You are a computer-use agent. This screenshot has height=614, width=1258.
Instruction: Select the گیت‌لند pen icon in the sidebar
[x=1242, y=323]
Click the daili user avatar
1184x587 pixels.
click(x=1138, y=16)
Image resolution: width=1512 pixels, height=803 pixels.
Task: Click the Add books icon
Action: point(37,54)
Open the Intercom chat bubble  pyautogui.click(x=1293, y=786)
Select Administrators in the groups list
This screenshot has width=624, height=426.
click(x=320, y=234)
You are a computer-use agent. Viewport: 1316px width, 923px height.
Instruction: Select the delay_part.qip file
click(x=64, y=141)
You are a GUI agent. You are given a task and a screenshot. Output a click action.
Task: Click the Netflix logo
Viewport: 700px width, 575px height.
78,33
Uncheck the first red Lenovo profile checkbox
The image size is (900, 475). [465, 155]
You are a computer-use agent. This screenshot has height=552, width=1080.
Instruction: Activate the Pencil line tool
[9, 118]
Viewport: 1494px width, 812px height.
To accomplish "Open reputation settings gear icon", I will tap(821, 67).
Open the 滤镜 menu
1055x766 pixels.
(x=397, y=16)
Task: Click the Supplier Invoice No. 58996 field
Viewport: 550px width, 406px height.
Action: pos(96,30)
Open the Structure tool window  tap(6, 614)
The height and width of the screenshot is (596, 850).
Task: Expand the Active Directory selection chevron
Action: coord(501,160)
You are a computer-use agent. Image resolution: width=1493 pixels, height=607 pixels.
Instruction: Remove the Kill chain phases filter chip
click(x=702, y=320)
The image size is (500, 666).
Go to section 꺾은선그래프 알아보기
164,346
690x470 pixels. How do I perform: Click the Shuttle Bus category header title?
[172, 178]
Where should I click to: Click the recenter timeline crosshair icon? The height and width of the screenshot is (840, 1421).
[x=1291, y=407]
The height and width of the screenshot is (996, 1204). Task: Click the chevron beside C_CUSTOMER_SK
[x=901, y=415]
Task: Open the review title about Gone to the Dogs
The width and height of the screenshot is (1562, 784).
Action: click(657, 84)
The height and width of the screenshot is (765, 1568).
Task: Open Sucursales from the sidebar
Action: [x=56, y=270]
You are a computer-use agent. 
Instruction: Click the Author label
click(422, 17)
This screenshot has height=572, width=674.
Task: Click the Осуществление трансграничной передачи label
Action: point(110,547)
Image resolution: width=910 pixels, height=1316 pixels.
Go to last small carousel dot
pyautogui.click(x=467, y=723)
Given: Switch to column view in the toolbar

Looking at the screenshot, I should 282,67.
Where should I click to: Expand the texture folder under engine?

• • • • •

--- REQUIREMENT ---
Please copy each line of the records above that holds the word "agent".

--- FINISHED EXERCISE ---
You are a computer-use agent. This screenshot has height=614, width=1258.
You are a computer-use agent. Viewport: 1316px width, 923px height.
You are a GUI agent. You are given a task and a screenshot. Output a click action.
You are a computer-use agent. This screenshot has height=552, width=1080.
You are a computer-use agent. Image resolution: width=1493 pixels, height=607 pixels.
You are a computer-use agent. 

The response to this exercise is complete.